Of course, as we know, all these warnings were ignored. On St. Patrick's Day, 2003, the bombs started dropping, after which the troops went in, the flags went up, and the real slaughter began. By April 7, mainstream magazines like Newsweek, which had seemed titillated by the preparations for war, expressed surprise that there was as much resistance as there was in Iraq to American liberators. About the time Bush declared "Mission Accomplished," two things had become clear to journalists: there were no Weapons of Mass Destruction, and there was no plan for the occupation and reconstruction of Iraq.

The right readied its response. The lack of WMDs in Iraq led Jim Lacey, an embedded Time reporter, to publish "Hide and Seek . . . and Seek" in the June 16 National Review, in which he blames Saddam Hussein for leading the U.S. and its allies to believe he had such weapons. This excuse has provided some cold comfort to true believers ever since, although Lacey also adds the hope, tendered by some in the Israeli military, that Hussein's weapons were smuggled to Syria before the war-a clear inducement to go ahead and invade that country. This conspiracy theory now lurks on the World Wide Web, by the way, where the years have grown it an appendix-to wit, that to avoid Saddam's fate, the Syrians have submerged the WMDs in the Mediterranean. Even Faux News and the Bush League haven't seized on this one.

During the chaos that followed the conquest, National Review senior editor David Pryce-Jones argues, in the 19 May 2003 issue, for "A Little Patience, Please." Concerning the predicted bloody settling of scores, "Nothing of the kind has occurred." Furthermore, the "electricity supply will soon be fully restored in all major cities, and with it comes clean water and the purification of sewage.

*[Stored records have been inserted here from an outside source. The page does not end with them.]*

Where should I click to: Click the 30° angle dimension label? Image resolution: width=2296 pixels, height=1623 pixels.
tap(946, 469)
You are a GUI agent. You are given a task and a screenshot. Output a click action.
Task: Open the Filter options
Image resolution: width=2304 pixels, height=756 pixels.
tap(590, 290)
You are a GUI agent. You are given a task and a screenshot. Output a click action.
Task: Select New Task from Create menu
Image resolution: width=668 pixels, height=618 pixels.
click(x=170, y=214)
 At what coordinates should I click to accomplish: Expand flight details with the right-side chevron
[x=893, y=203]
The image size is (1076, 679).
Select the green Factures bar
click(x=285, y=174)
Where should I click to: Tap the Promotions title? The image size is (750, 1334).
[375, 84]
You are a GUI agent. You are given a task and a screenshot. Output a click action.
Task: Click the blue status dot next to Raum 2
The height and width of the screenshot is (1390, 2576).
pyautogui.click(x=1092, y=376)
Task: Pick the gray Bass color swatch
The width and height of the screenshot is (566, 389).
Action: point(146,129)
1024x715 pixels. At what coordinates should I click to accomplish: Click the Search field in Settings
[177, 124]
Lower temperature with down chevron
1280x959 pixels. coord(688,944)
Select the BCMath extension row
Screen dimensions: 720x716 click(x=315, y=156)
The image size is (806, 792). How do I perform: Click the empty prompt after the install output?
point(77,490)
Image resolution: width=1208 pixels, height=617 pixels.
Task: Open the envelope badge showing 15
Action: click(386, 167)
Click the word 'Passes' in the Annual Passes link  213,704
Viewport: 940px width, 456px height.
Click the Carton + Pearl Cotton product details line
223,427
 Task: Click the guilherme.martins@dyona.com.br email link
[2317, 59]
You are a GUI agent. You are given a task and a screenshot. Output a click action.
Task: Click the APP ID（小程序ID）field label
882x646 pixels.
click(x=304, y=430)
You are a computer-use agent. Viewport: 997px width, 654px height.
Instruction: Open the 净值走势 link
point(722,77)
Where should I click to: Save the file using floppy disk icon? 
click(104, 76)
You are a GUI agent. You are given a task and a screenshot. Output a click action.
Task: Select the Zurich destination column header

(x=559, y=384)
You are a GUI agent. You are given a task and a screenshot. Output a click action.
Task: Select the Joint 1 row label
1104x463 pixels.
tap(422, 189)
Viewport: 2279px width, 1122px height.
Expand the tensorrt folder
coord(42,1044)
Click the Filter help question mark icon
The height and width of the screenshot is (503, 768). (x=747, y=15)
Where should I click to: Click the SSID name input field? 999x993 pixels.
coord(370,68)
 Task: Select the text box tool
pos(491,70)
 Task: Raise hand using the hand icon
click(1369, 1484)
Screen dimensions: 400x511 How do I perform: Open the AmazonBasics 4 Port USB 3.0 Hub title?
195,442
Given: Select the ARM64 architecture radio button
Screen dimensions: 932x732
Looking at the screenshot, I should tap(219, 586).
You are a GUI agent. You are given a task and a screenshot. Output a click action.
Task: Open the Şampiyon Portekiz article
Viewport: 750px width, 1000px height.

There is no hunger; markets are operating. Gas stations are open."

I don't know if the magazine later printed a retraction. At least, as far as I perused I didn't find one. Pryce-Jones hits closer to the present, however, when he adds, "American forces will have to stay for as long as it takes to preserve the peace and guarantee the workability of the new government." He thinks maybe ten years.

Presidential candidate John McCain has promised a hundred years, if necessary. Current polls, admittedly premature, show that a plurality of Americans are willing to vote for him.

Pundits love to cite George Santayana's remark that those who do not know the mistakes of history are condemned to repeat them. Unfortunately, as we see again and again, even those who do know the mistakes of history are condemned to repeat them. In such cases, the Cassandras have but one consolation, what Gore Vidal calls the four finest words in the English language: I told you so.